Most of the magic of digital photography is often created after the shooting stops. It’s when all of those subtle tweaks in Lightroom and Photoshop happen, bringing out small details, and finding that oh-so-perfect tonality for your image. Aka, that “banger edit”.
Film photography, though, it’s a bit different. You can still produce that final banger of an image, but the way you achieve that final result can be very different.
With this in mind, there’s one important thing to remember when shooting film;
Achieving the best image is directly related to manipulating different variables before, during, and after the image creation.

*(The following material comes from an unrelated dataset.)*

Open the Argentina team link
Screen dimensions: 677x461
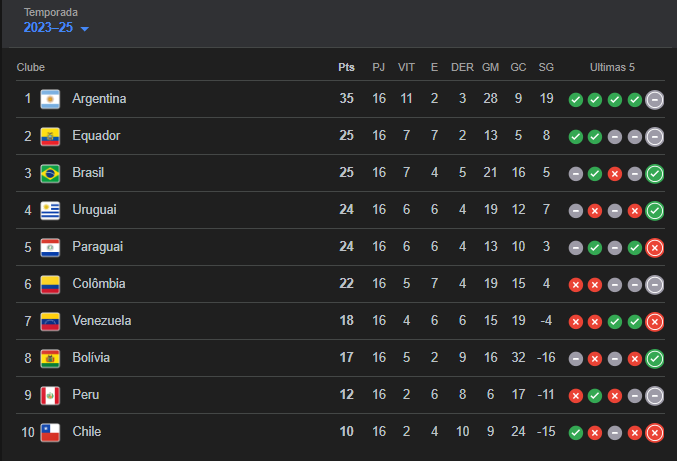click(99, 99)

One of those variables is altering the contrast of an image. There are several ways you can increase contrast with a black and white film. The easiest and most obvious is with your editing program after scanning the negatives in of course, but what if you wanted to permanently affect the negative itself to have increased contrast?
You have a few options to increase the contrast in your negatives, like shooting through colored filters, using different development times, temperatures, or types of chemicals. The way that I prefer most though, is pushing the film two stops. Not only does pushing the film to create a wider separation between the shadows and the highlights, giving the image more “punch” and increasing the overall contrast, but it also affects the grain to give the image a more gritty look.
Another plus of baking the contrast directly into the negative is that it prints easier in the darkroom. The projected image from the enlarger is already at a higher contrast, so there is less need for applying contrast filters during printing.
However, additional contrast and grittiness might not always be the most aesthetically pleasing choice. For example, I usually won’t push 400 speed film if I’m shooting portraits of a subject that it may benefit from a ‘flatter’ or ‘softer’ look. I’ve found that people tend to prefer images of themselves that don’t accentuate hard shadows on their features and have a cleaner, less grainy look.
Here’s a set of images that I’ve shot on Tmax 400 pushed to 1600. These were direct scans straight from the develop tank with the only edits being some dust removal and slight sharpening.
If you haven’t yet pushed black and white film, I would definitely recommend trying it. You may find that you like the look that a higher contrast negative gives.
But if do you already push your film, I’d be curious to hear what your favorite is. My current go-to is Kodak Tmax, but I also love the looks of Tri-x and Ilford’s HP5.